Hillsdale College plans to open four new charter schools next fall through its Barney Charter School Ini­tiative.

“Every com­munity in the country has a need for — and a deficit of — good edu­cation,” Director of the Barney Charter School Ini­tiative Phillip Kilgore said. “If the objective of edu­cation itself in this country as a republic is to create an edu­cated citizenry…then we’ve got to educate the entire cit­i­zenry. And public schools are how the country edu­cates its youth; 89 percent of kids in the country go to public schools.”

Since 2010, the ini­tiative has helped establish a total of 17 clas­sical charter schools across the nation, and it plans to establish four more next year in Gallup, New Mexico; Douglas County, Col­orado; Falcon, Col­orado; and Mel­bourne, Florida. Every Barney charter school begins through local school founders con­tacting the ini­tiative.

One of these founders, Rachel Mason, is helping start the Gallup school, which is located near a Navajo reser­vation. She said she hopes to open with about 120 stu­dents and seven teachers.

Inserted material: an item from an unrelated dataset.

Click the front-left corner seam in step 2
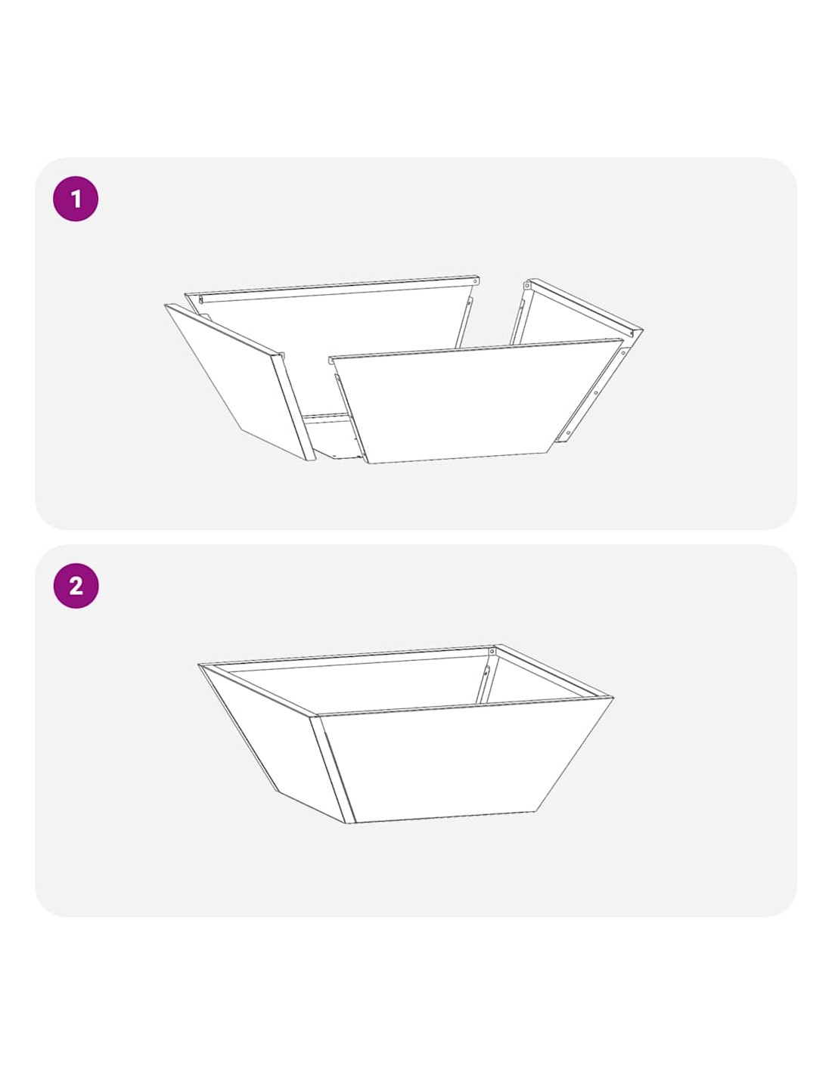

Mason moved to Gallup in 2010 with Teach For America, a group of edu­cators who teach in low-income schools across the nation.

“The whole point with Teach For America is that if you work really hard, you can help the stu­dents,” Mason said. “And I did work really hard, and the stu­dents did really well, but I was kind of frus­trated because I didn’t feel that the cur­riculum did very well for students…All of the inter­esting, beau­tiful content was taken out of the cur­riculum. It was really just teaching specif­i­cally math and reading skills, and even then, it was not teaching in the most effective way.”

Mason said she knew of many suc­cessful schools in more affluent areas that used a clas­sical cur­riculum. She said she thought her stu­dents were just as capable of using the cur­riculum as anyone else, and once her own children became school-age, she and her husband wanted to find a school option in their area that was also effective.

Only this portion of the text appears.